Document.
'''

LaGuardia Chapter Chair Lorraine Cohen and BMCC Chapter Chair Joyce Moorman highlighted the day-to-day impact of budget cuts when they testified with DeSola at the March 18 City Council hearing.

“At the library you’ll see a line of 50-100 students at 9 o’clock in the morning trying to get access to a computer so that they can do their research,” said Cohen who teaches a sociology class of 38 students. “If you go to the admissions office, you will see lines of students waiting to be registered because professional staff have not been replaced.”

LACK OF RESOURCES

Moorman said that a chronic lack of resources hinders her ability to teach effectively. “In my piano class, the pianos with broken wires aren’t fixed for months on end because there isn’t money for skilled workers or the wire,” Moorman testified. “The audio equipment for my digital music course malfunctions so often it undermines my teaching.”

Moorman also described how the number of BMCC security guards, clerical staff, and buildings and grounds personnel have been reduced by previous rounds of budget cuts, with an impact on campus safety. “The buildings aren’t secure,” she told the Council. In one recent incident, two female students were sexually assaulted on campus.

'''

Tasks to carry out.
1. From the budget cuts testimony, extract the passage that begins at the words "LaGuardia Chapter Chair" and stops after the words "City Council hearing.".
2. Rewrite the paragraph of the budget cuts testimony that begins "Moorman also described how" more briefly, keeping its main facts.

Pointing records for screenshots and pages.
'''

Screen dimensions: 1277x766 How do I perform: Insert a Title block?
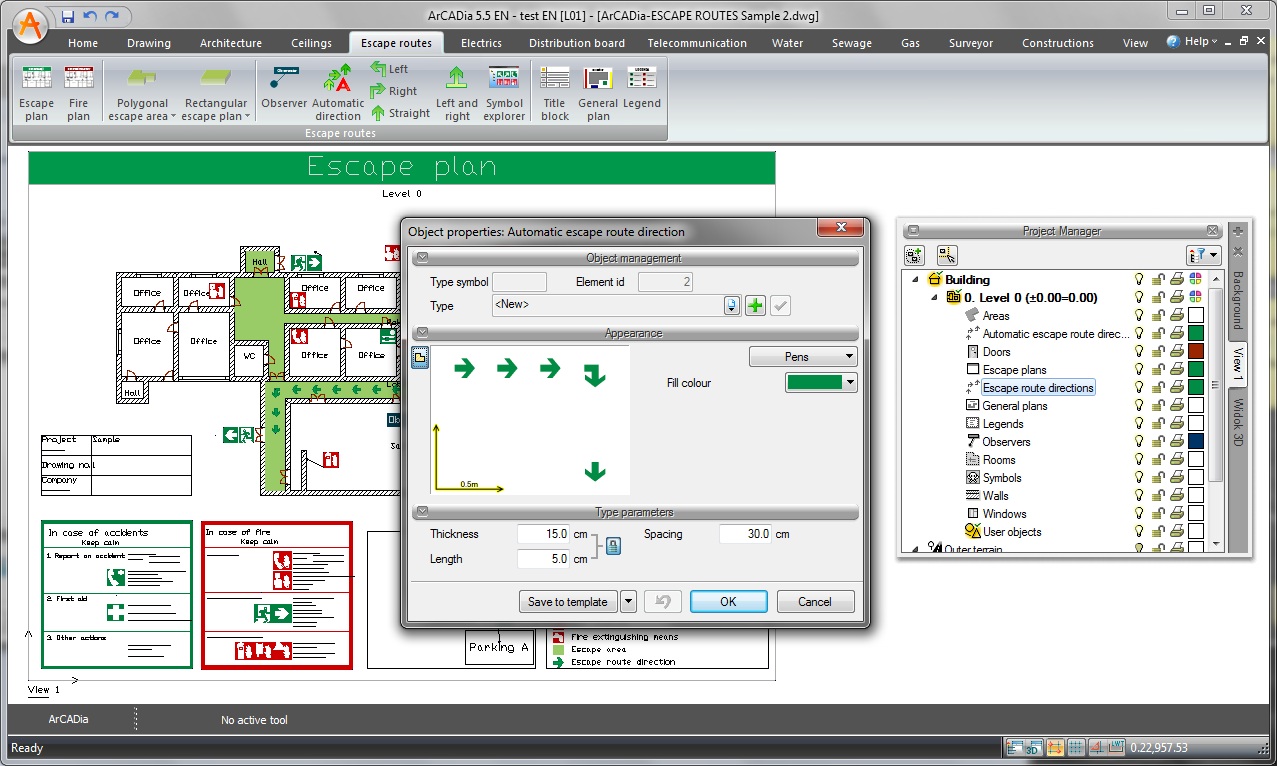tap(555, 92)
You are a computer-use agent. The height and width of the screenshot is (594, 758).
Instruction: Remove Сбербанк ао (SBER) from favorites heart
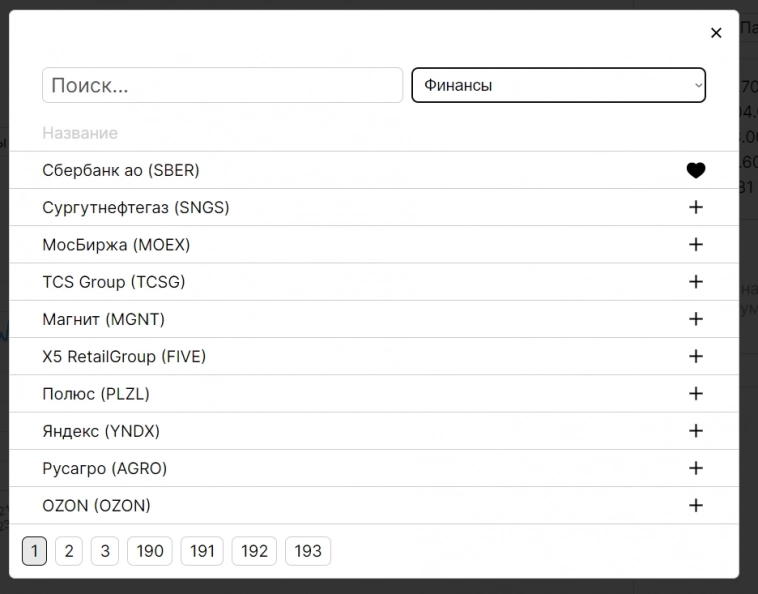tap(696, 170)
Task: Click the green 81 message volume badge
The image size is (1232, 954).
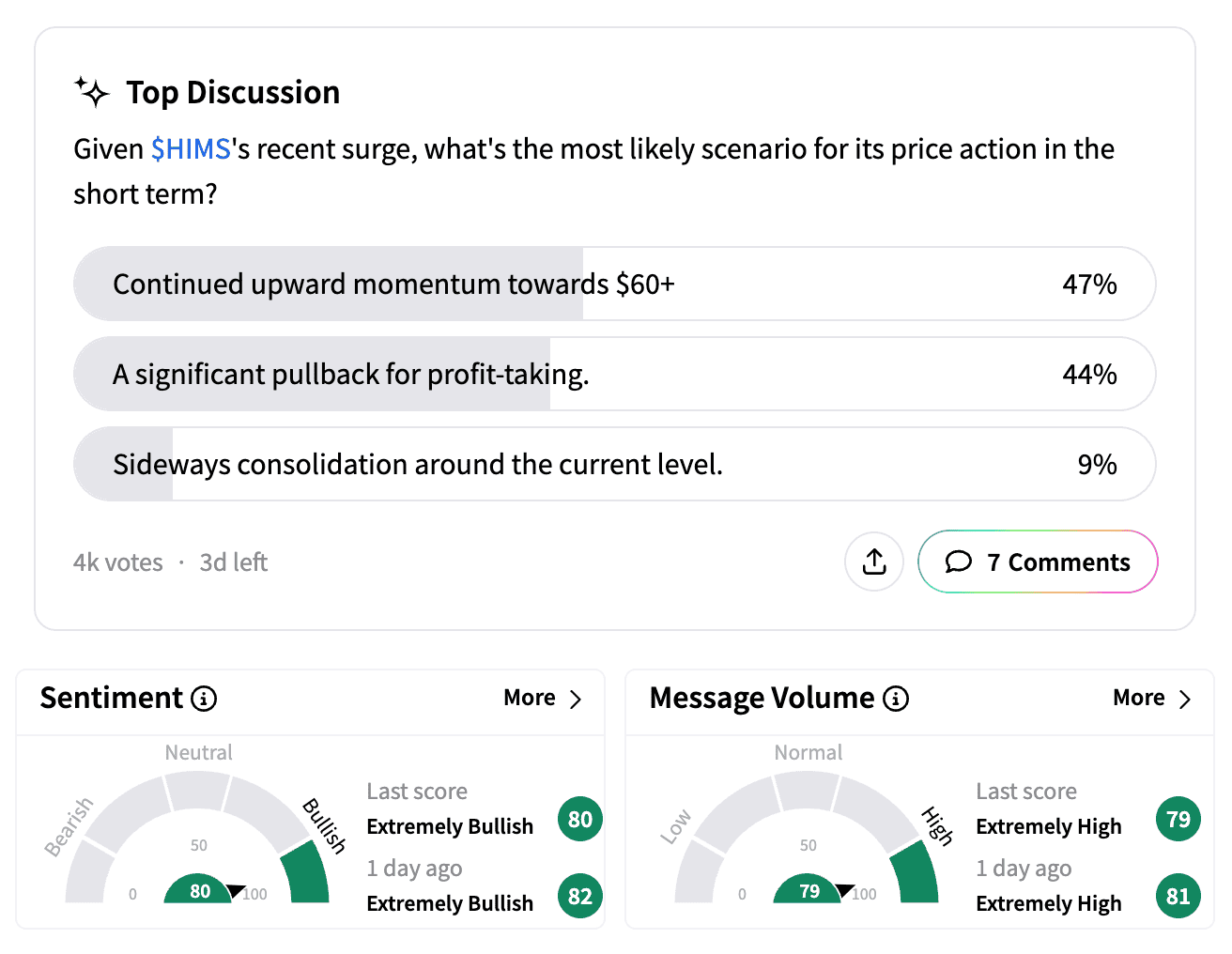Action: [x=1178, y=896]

'''
'''

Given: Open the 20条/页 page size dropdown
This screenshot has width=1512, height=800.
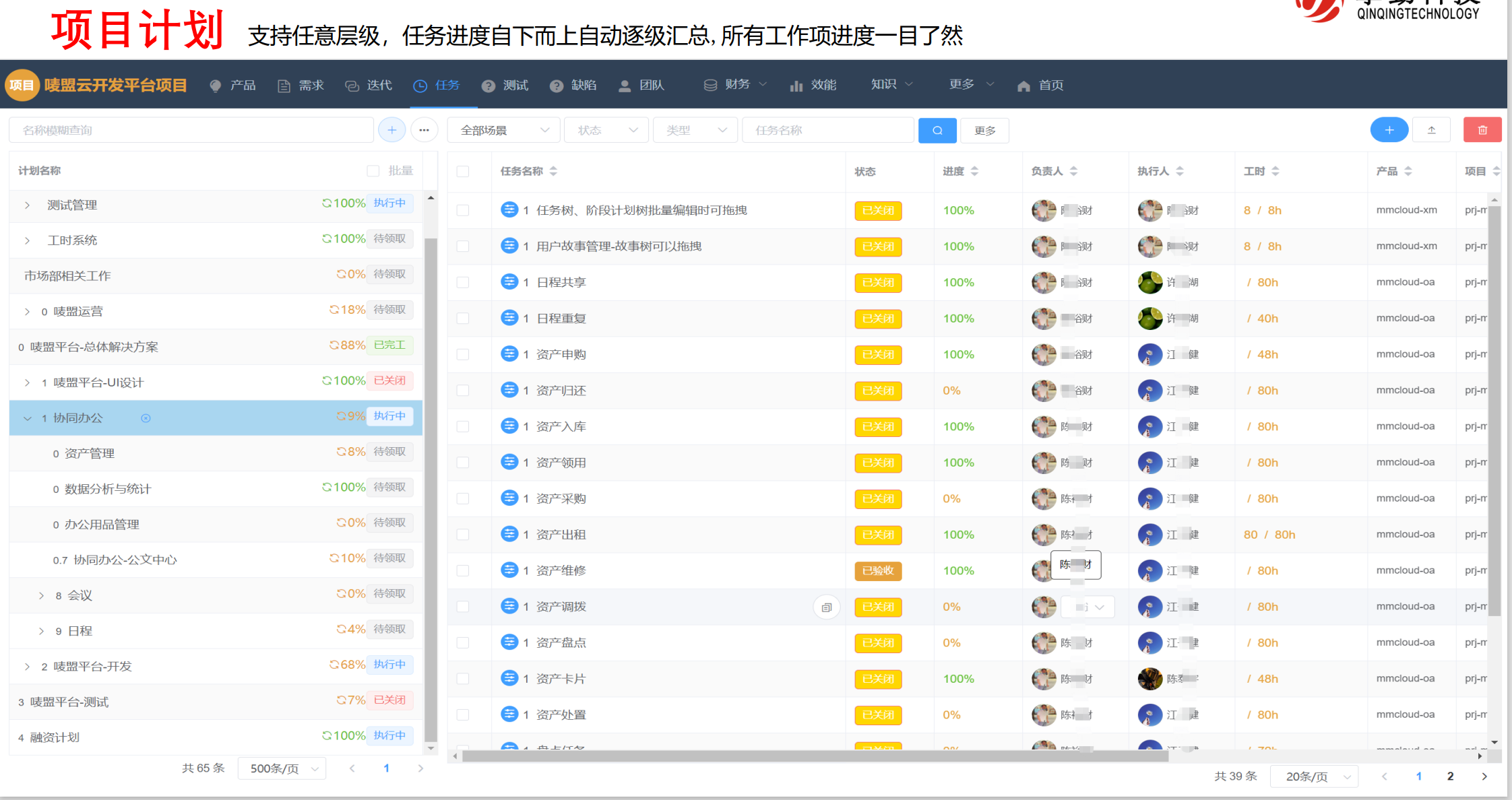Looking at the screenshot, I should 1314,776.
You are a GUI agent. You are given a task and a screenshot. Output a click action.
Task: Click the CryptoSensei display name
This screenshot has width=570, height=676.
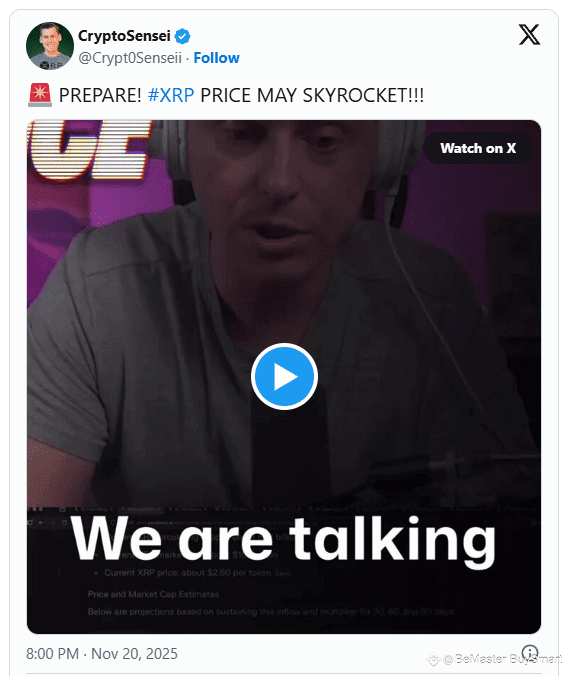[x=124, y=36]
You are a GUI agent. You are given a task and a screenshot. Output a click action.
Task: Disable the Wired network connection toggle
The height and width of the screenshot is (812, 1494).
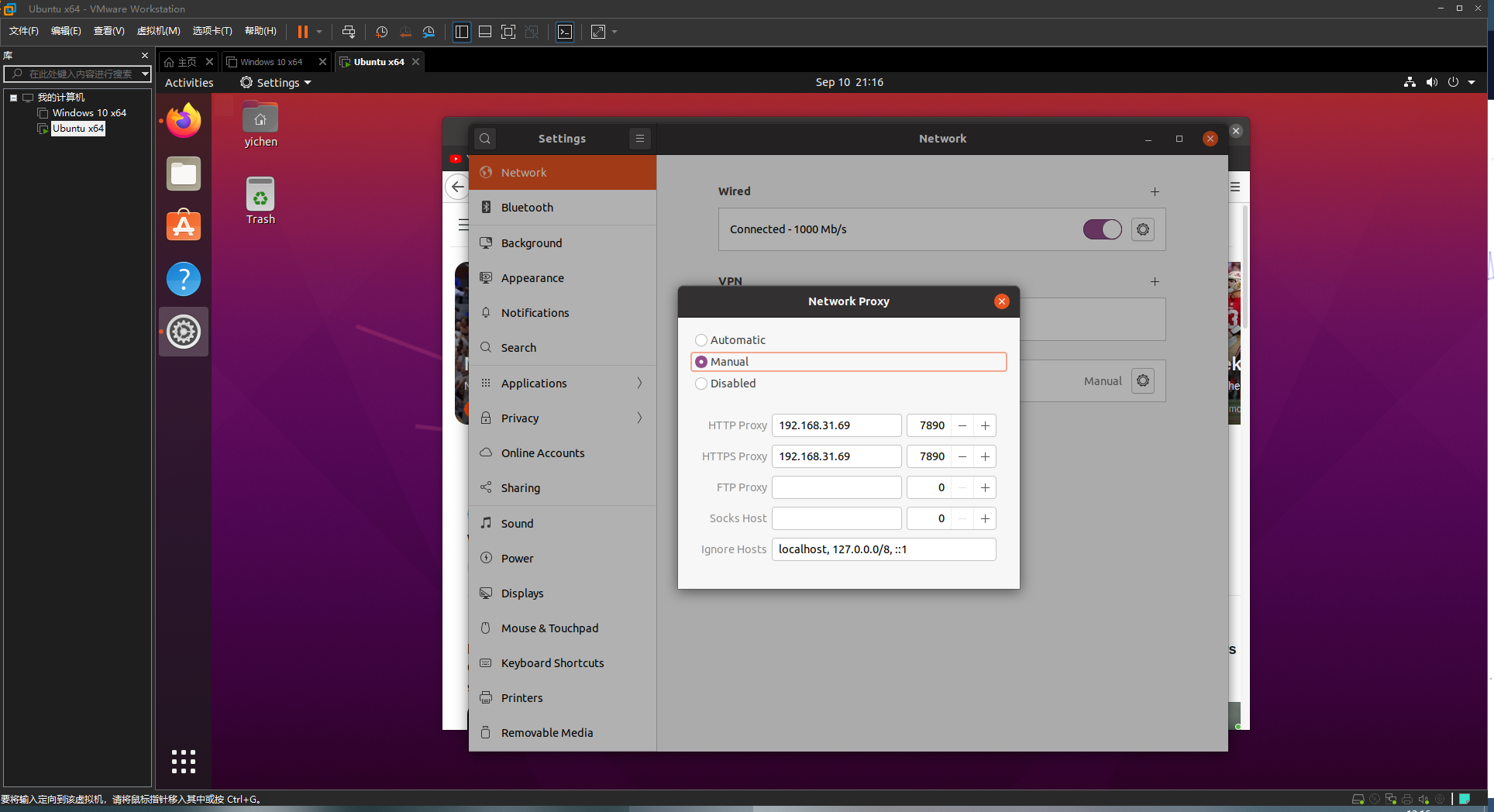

'''

The solutions.
1.
LaGuardia Chapter Chair Lorraine Cohen and BMCC Chapter Chair Joyce Moorman highlighted the day-to-day impact of budget cuts when they testified with DeSola at the March 18 City Council hearing.

2. Moorman said earlier budget cuts reduced BMCC's security guards, clerical staff, and buildings and grounds personnel, affecting campus safety. She told the Council the buildings aren't secure. In one recent incident, two female students were sexually assaulted on campus.